Acid deposition, commonly known as acid rain, is a broad term that includes both wet deposition and dry deposition of acidic components. Wet deposition, in this case, represents any form of precipitation (e.g. rain, snow, fog or hail) mixed with acidic components, such as sulfuric or nitric acid, that falls to the ground from the atmosphere. Dry deposition represents the settling of these acidic components out of the atmosphere in the absence of precipitation. Rain has a natural pH of about 5.6; it is slightly acidic because carbon dioxide (CO2) dissolves into it forming carbonic acid, a weaker acid than the components driving acid rain. Nevertheless, there are strong acidic components in the natural environment, such as hydrogen sulfide and sulfur dioxide from volcanic eruptions, dimethyl sulfide from the ocean and nitrogen oxides from lightning. These chemical compounds can naturally lower the pH of rainwater to 5.0. Therefore, "acid rain" is often defined as rainwater with a pH less than 5.0, implying some impact from human activities.

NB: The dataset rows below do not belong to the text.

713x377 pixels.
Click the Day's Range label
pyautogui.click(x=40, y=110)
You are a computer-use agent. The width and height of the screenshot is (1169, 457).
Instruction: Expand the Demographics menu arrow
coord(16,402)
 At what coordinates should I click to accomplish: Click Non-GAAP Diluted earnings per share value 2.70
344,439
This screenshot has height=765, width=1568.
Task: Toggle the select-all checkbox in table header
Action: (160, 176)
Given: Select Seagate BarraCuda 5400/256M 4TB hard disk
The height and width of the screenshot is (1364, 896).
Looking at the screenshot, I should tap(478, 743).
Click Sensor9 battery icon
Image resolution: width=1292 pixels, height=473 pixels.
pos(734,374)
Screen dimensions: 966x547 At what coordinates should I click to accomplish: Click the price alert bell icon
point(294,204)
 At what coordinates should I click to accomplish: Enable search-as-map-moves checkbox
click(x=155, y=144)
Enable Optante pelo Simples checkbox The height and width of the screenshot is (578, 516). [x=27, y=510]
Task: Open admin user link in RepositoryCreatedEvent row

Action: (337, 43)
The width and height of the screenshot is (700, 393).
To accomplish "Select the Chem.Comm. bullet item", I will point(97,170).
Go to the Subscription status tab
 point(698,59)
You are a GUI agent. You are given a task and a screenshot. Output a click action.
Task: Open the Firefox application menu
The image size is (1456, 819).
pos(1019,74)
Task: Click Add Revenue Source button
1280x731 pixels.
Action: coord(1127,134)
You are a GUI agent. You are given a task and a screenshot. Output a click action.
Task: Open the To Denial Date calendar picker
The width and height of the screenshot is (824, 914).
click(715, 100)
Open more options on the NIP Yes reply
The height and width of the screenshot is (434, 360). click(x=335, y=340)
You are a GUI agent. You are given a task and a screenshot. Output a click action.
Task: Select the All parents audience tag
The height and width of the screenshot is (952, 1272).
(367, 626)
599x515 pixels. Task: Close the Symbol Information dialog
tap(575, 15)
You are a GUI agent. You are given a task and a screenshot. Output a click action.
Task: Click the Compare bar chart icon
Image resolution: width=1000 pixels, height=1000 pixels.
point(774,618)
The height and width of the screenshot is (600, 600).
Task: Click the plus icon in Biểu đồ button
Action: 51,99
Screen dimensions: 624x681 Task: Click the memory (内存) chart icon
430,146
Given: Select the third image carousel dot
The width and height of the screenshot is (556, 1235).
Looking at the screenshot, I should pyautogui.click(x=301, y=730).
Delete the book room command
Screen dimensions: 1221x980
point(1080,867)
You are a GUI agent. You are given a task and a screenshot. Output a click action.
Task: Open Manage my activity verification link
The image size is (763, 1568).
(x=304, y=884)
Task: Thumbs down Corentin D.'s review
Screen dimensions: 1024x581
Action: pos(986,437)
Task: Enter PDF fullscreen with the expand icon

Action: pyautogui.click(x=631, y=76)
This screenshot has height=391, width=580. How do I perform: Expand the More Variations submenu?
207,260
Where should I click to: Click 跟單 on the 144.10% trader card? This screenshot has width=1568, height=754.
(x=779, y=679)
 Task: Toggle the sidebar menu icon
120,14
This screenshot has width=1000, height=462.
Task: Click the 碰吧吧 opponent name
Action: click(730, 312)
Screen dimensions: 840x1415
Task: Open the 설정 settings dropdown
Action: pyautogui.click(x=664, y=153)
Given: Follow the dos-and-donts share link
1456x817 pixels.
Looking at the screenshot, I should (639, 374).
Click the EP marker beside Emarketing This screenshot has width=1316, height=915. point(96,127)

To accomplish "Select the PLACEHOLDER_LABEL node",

SO2 and NOX are the main precursors of acid rain. SO2 mainly originates from burning of fossil fuels to generate electricity. NOx pollution is emitted by vehicles as well as industrial sources such as power plants, industrial boilers, cement kilns, and turbines. SO2 and NOx react with water, oxygen and other chemicals to form sulfuric and nitric acid, and lower the pH to form acid rain.


Schematic diagram of the article

Acid rain impacts the environment both directly and indirectly. For instance, as sulfate deposits to the ground via precipitation, the calcium and magnesium ions in the soil are leached out. This large amount of mineral loss in soil also affects tree growth, where in the worst cases, the plants wither and can even die due to lack nutrients.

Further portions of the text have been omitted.